Showing composition of functions are uniformly continuous

[k3k3]

Showing the sum of functions are uniformly continuous

Homework Statement

Suppose f and g are uniformly continuous on an interval I. Prove f + g are uniformly continuous on I.

Homework Equations

The Attempt at a Solution

Let ε >0

By definition, since f and g are uniformly continuous on I, there exists a \delta_1 such that |f(y)-f(x)| < ε for all x,y in I that satisfy |x-y| < \delta_1

Similarly, for g, there exists a \delta_2 such that |g(y)-g(x)| < ε for all |y-x| < \delta_2

Then, for all x,y in I, |f(y)+g(y)-(f(x)+g(x))| ≤ |f(y)-f(x)|+|g(y)-g(x)| by the triangle inequality. This implies |f(y)+g(y)-(f(x)+g(x))| < 2ε

Choose \delta=min{\delta_1,\delta_2} * 1/2

Then |f(y)+g(y)-(f(x)+g(x))| < 2ε for all x,y in I that satisfy |y-x| < \delta

∴f+g is uniformly continuous on I.

Is this correct?

 

[LCKurtz]

Yes, but a couple of minor changes would make it slightly nicer. For your first two inequalites use $\frac \epsilon 2$ so it will only add to $\epsilon$ at the end. And choosing $\delta$, there is no need to multiply by 1/2. Finally, where you have:

|f(y)+g(y)-(f(x)+g(x))| ≤ |f(y)-f(x)|+|g(y)-g(x)| by the triangle inequality. This implies |f(y)+g(y)-(f(x)+g(x))| < 2ε

you could instead just write

|f(y)+g(y)-(f(x)+g(x))| ≤ |f(y)-f(x)|+|g(y)-g(x)| < ε/2+ε/2 =ε.
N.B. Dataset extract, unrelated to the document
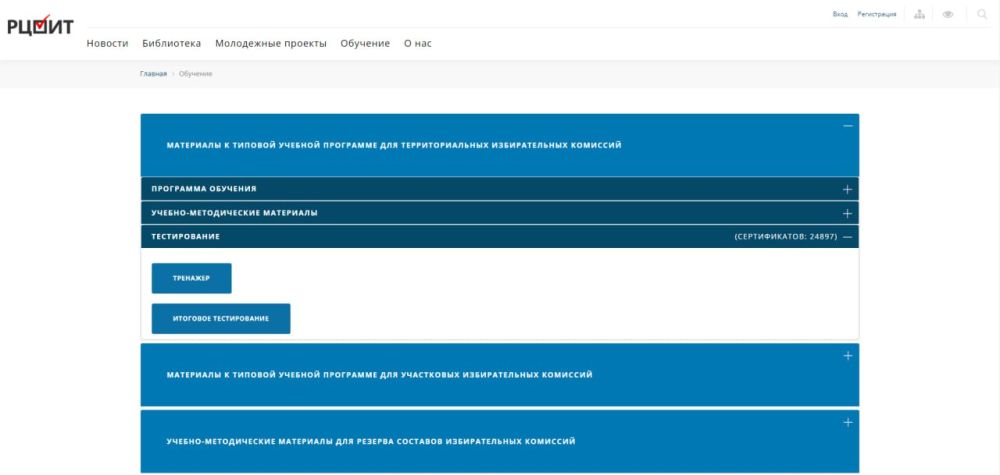
Task: Expand Учебно-методические материалы plus icon
Action: pos(847,213)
Nice work. And, by the way, you have shown the sum of two u.c. functions is u.c. If you really meant the composition, you did the wrong problem

 

[k3k3]

Oops! I did mean the sum. I am not sure why I wrote that... Thank you for the suggestions. I will rewrite it to make it look nicer!